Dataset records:
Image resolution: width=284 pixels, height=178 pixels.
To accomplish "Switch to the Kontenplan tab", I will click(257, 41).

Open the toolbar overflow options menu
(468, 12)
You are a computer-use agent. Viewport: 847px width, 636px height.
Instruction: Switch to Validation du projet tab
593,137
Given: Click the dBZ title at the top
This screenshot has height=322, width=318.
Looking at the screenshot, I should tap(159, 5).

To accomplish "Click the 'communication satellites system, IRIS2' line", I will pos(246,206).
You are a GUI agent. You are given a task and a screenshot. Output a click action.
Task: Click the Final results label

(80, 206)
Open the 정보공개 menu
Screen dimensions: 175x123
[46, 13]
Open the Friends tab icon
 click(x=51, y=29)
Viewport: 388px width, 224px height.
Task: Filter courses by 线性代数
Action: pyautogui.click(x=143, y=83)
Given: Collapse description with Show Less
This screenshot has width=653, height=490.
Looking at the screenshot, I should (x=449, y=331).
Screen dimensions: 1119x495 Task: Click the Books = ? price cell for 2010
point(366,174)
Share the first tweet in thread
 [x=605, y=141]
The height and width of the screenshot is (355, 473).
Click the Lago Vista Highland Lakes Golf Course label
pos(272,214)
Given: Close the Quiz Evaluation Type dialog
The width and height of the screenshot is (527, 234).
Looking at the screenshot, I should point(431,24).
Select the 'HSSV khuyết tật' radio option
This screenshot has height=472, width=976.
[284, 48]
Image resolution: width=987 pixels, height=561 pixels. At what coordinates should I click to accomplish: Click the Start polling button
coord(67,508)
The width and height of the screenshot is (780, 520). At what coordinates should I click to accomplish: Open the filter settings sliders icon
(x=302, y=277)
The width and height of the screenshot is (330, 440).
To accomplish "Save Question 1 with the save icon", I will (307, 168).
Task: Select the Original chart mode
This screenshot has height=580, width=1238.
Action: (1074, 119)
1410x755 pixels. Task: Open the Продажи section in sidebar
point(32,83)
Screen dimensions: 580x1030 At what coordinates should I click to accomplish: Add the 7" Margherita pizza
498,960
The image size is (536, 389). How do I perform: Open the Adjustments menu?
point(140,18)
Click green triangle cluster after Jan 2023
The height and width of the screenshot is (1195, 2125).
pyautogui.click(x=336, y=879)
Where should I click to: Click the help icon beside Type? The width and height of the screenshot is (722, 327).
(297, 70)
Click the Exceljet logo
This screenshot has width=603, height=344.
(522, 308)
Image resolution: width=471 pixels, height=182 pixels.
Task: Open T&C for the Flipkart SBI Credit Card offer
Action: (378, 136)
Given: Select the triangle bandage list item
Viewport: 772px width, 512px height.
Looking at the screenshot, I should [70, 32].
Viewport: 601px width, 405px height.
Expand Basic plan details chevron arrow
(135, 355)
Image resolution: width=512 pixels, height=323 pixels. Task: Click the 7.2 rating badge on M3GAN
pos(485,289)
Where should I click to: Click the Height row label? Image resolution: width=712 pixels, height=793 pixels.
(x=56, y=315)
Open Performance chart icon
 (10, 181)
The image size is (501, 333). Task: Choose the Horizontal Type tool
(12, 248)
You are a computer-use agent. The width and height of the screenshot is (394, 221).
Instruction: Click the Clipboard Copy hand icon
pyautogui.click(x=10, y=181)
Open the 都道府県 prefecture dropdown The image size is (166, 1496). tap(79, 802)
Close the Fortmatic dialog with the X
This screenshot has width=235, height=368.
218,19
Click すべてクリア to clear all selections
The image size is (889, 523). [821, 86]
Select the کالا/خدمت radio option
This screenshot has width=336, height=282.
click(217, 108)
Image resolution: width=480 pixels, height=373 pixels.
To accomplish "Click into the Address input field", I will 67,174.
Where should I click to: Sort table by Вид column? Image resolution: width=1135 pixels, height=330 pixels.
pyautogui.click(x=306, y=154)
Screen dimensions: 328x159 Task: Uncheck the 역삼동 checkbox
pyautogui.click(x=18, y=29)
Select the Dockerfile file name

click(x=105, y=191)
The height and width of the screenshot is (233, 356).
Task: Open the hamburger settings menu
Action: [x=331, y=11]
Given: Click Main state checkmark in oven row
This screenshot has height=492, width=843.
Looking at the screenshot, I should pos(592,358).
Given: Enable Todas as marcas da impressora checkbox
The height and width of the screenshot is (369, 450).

TASK DETAILS: Print the records above once again, exactly as written.

TASK RESPONSE:
Image resolution: width=284 pixels, height=178 pixels.
To accomplish "Switch to the Kontenplan tab", I will click(257, 41).

Open the toolbar overflow options menu
(468, 12)
You are a computer-use agent. Viewport: 847px width, 636px height.
Instruction: Switch to Validation du projet tab
593,137
Given: Click the dBZ title at the top
This screenshot has height=322, width=318.
Looking at the screenshot, I should tap(159, 5).

To accomplish "Click the 'communication satellites system, IRIS2' line", I will pos(246,206).
You are a GUI agent. You are given a task and a screenshot. Output a click action.
Task: Click the Final results label

(80, 206)
Open the 정보공개 menu
Screen dimensions: 175x123
[46, 13]
Open the Friends tab icon
 click(x=51, y=29)
Viewport: 388px width, 224px height.
Task: Filter courses by 线性代数
Action: pyautogui.click(x=143, y=83)
Given: Collapse description with Show Less
This screenshot has width=653, height=490.
Looking at the screenshot, I should (x=449, y=331).
Screen dimensions: 1119x495 Task: Click the Books = ? price cell for 2010
point(366,174)
Share the first tweet in thread
 [x=605, y=141]
The height and width of the screenshot is (355, 473).
Click the Lago Vista Highland Lakes Golf Course label
pos(272,214)
Given: Close the Quiz Evaluation Type dialog
The width and height of the screenshot is (527, 234).
Looking at the screenshot, I should point(431,24).
Select the 'HSSV khuyết tật' radio option
This screenshot has height=472, width=976.
[284, 48]
Image resolution: width=987 pixels, height=561 pixels. At what coordinates should I click to accomplish: Click the Start polling button
coord(67,508)
The width and height of the screenshot is (780, 520). At what coordinates should I click to accomplish: Open the filter settings sliders icon
(x=302, y=277)
The width and height of the screenshot is (330, 440).
To accomplish "Save Question 1 with the save icon", I will (307, 168).
Task: Select the Original chart mode
This screenshot has height=580, width=1238.
Action: (1074, 119)
1410x755 pixels. Task: Open the Продажи section in sidebar
point(32,83)
Screen dimensions: 580x1030 At what coordinates should I click to accomplish: Add the 7" Margherita pizza
498,960
The image size is (536, 389). How do I perform: Open the Adjustments menu?
point(140,18)
Click green triangle cluster after Jan 2023
The height and width of the screenshot is (1195, 2125).
pyautogui.click(x=336, y=879)
Where should I click to: Click the help icon beside Type? The width and height of the screenshot is (722, 327).
(297, 70)
Click the Exceljet logo
This screenshot has width=603, height=344.
(522, 308)
Image resolution: width=471 pixels, height=182 pixels.
Task: Open T&C for the Flipkart SBI Credit Card offer
Action: (378, 136)
Given: Select the triangle bandage list item
Viewport: 772px width, 512px height.
Looking at the screenshot, I should [70, 32].
Viewport: 601px width, 405px height.
Expand Basic plan details chevron arrow
(135, 355)
Image resolution: width=512 pixels, height=323 pixels. Task: Click the 7.2 rating badge on M3GAN
pos(485,289)
Where should I click to: Click the Height row label? Image resolution: width=712 pixels, height=793 pixels.
(x=56, y=315)
Open Performance chart icon
 (10, 181)
The image size is (501, 333). Task: Choose the Horizontal Type tool
(12, 248)
You are a computer-use agent. The width and height of the screenshot is (394, 221).
Instruction: Click the Clipboard Copy hand icon
pyautogui.click(x=10, y=181)
Open the 都道府県 prefecture dropdown The image size is (166, 1496). tap(79, 802)
Close the Fortmatic dialog with the X
This screenshot has width=235, height=368.
218,19
Click すべてクリア to clear all selections
The image size is (889, 523). [821, 86]
Select the کالا/خدمت radio option
This screenshot has width=336, height=282.
click(217, 108)
Image resolution: width=480 pixels, height=373 pixels.
To accomplish "Click into the Address input field", I will 67,174.
Where should I click to: Sort table by Вид column? Image resolution: width=1135 pixels, height=330 pixels.
pyautogui.click(x=306, y=154)
Screen dimensions: 328x159 Task: Uncheck the 역삼동 checkbox
pyautogui.click(x=18, y=29)
Select the Dockerfile file name

click(x=105, y=191)
The height and width of the screenshot is (233, 356).
Task: Open the hamburger settings menu
Action: [x=331, y=11]
Given: Click Main state checkmark in oven row
This screenshot has height=492, width=843.
Looking at the screenshot, I should pos(592,358).
Given: Enable Todas as marcas da impressora checkbox
The height and width of the screenshot is (369, 450).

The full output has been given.